Hide Forgot
Created attachment 505649 [details] libvirtd.log Description of problem: When using vdsm to hibernating (virDomainSave) 4 busy VMs with 2GB of memory (80% usage) vdsm cant read from storage and fence it self. vdsm should have the option to run virDomainSave with O_DIRECT flag to open destenation file in order to minimize cache effect. Version-Release number of selected component (if applicable): libvirt-0.9.1-1.el6.x86_64 vdsm-4.9-75.el6.x86_64 How reproducible: 100% Steps to Reproduce: 1.hibernate 4 vms with 2GB memory in 80% usage via vdsm. Actual results: vdsm fence it self Expected results: Additional info: attached vdsm log and libvirtd log.
Created attachment 505651 [details] vdsm log
I'm not sure how practical it is to simply add O_DIRECT in libvirt, since O_DIRECT places various alignment restrictions on buffers used for I/O [quote open(2)] The O_DIRECT flag may impose alignment restrictions on the length and address of userspace buffers and the file offset of I/Os. In Linux alignment restrictions vary by file system and kernel version and might be absent entirely. However there is currently no file system-independent interface for an applica‐ tion to discover these restrictions for a given file or file system. Some file systems provide their own interfaces for doing so, for example the XFS_IOC_DIOINFO operation in xfsctl(3). Under Linux 2.4, transfer sizes, and the alignment of the user buffer and the file offset must all be multiples of the logi‐ cal block size of the file system. Under Linux 2.6, alignment to 512-byte boundaries suffices. [/quote] If there is a compression program configured, then I'm fairly sure that gzip, bzip, etc won't be expecting these alignment restrictions. If there is no compression program, then QEMU will be writing directly, and again I'm fairly sure QEMU's migration code won't be expecting alignment restrictions. So while O_DIRECT could be desirable, we shouldn't expect it to be a trivial addition.
Dan's point about the application doing the actual writing having to be aware of alignment constraints is indeed problematic. Perhaps this bug should be cloned to qemu so that on direct writes, qemu is indeed honoring O_DIRECT constraints; but I don't think it is worth trying to force O_DIRECT semantics onto compression programs. So for the compression case, we would probably have to rearrange things in libvirt so that if O_DIRECT is required, then the compression program writes to a pipe managed by libvirt, and libvirt then turns around and does the aligned writes, instead of the compression program directly writing to disk. I suppose if we do that for the compression case that we can also do it for the direct case (qemu writes to a pipe instead of direct to disk). At any rate, introducing the intermediate pipe so that libvirt honors O_DIRECT semantics will add additional pipe I/O, but should reduce file system cache pollution by minimizing disk-based I/O, so this might be possible.

*Source data*:
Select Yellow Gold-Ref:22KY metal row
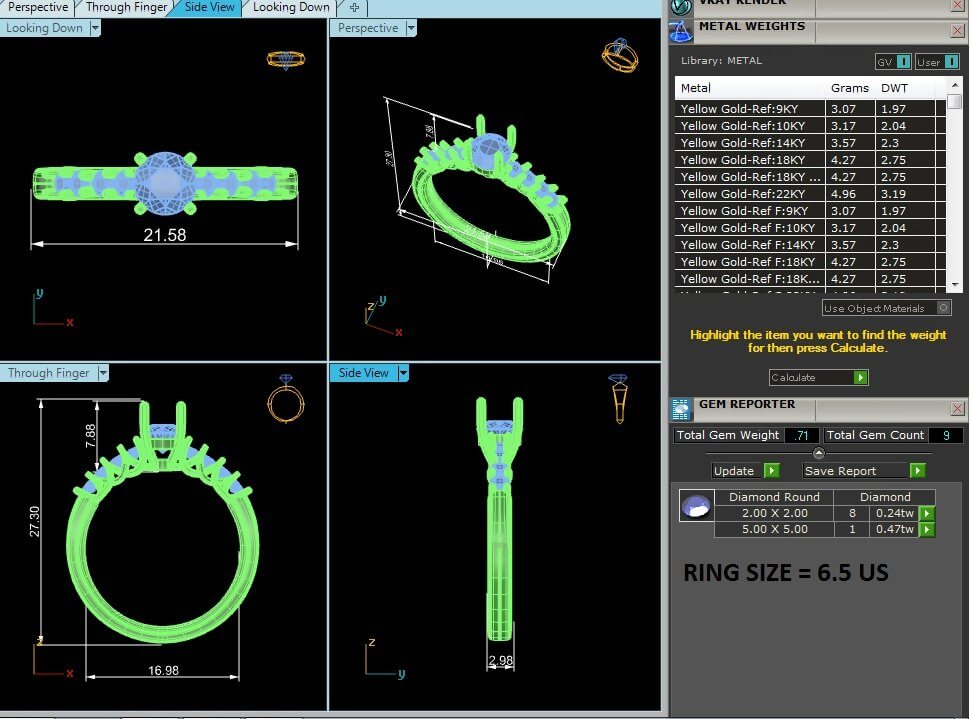The image size is (973, 719). click(751, 194)
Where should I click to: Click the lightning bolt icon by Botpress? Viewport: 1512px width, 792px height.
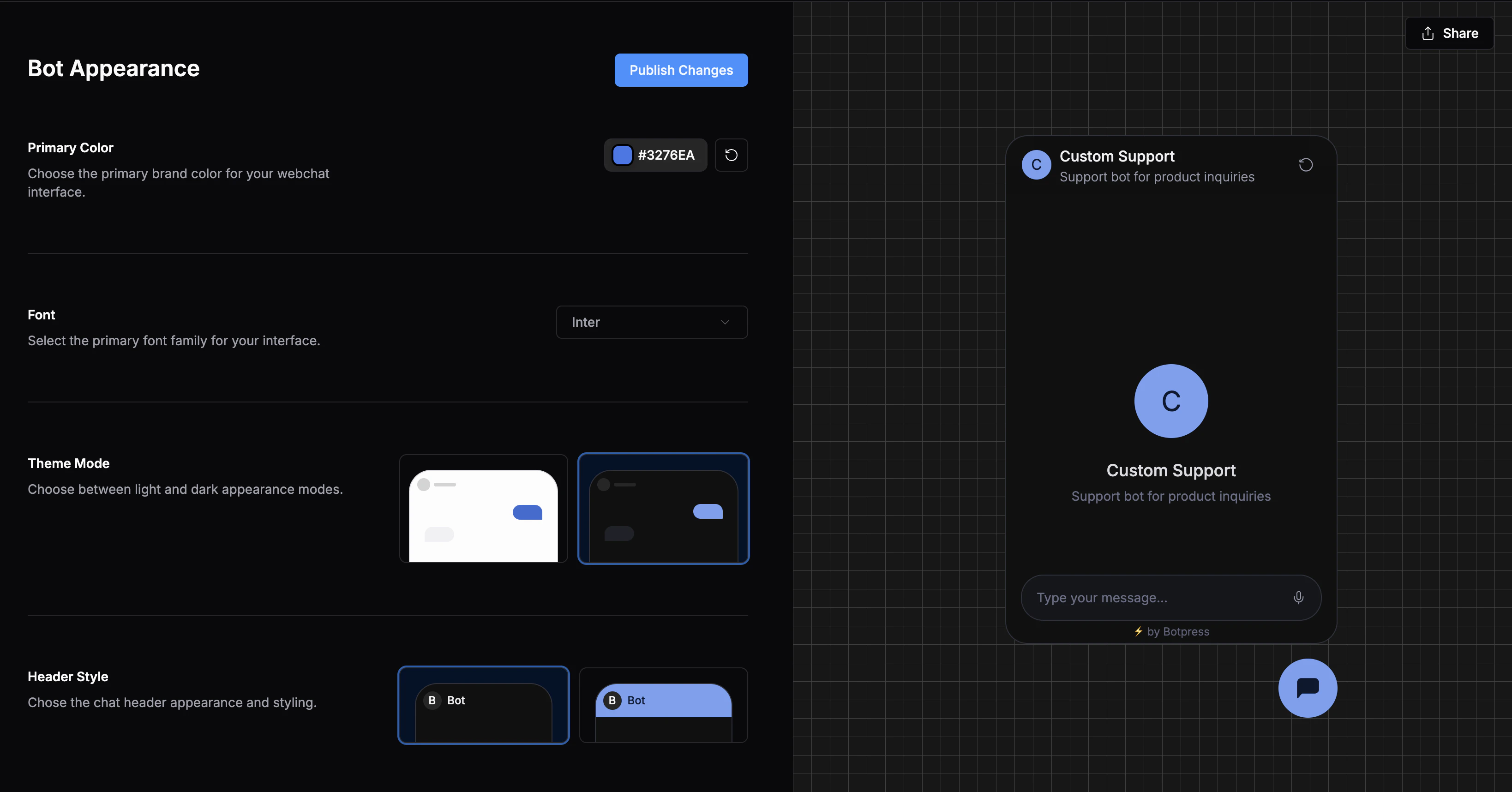1138,631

*To-do list*:
(a) Shorten the paragraph of the O_DIRECT thread that begins "Dan's point about the application" into a brief bulleted list that keeps its main facts.
(b) According to the O_DIRECT thread, what alignment is enough under Linux 2.6?
The listing was taken from a different source.

*Answers below*:
(a)
- The program doing the writing must know about alignment limits, which is a real problem.
- The bug could be cloned to qemu so its direct writes follow O_DIRECT limits. Forcing those limits on compression programs isn't worth it.
- With compression, the program could write to a pipe that libvirt manages, and libvirt would then do the aligned writes to disk.
- The same pipe setup could work when there is no compression, with qemu writing to a pipe instead of straight to disk.
- The extra pipe adds pipe I/O but should cut file system cache pollution, so the approach may be possible.

(b) Alignment to 512-byte boundaries.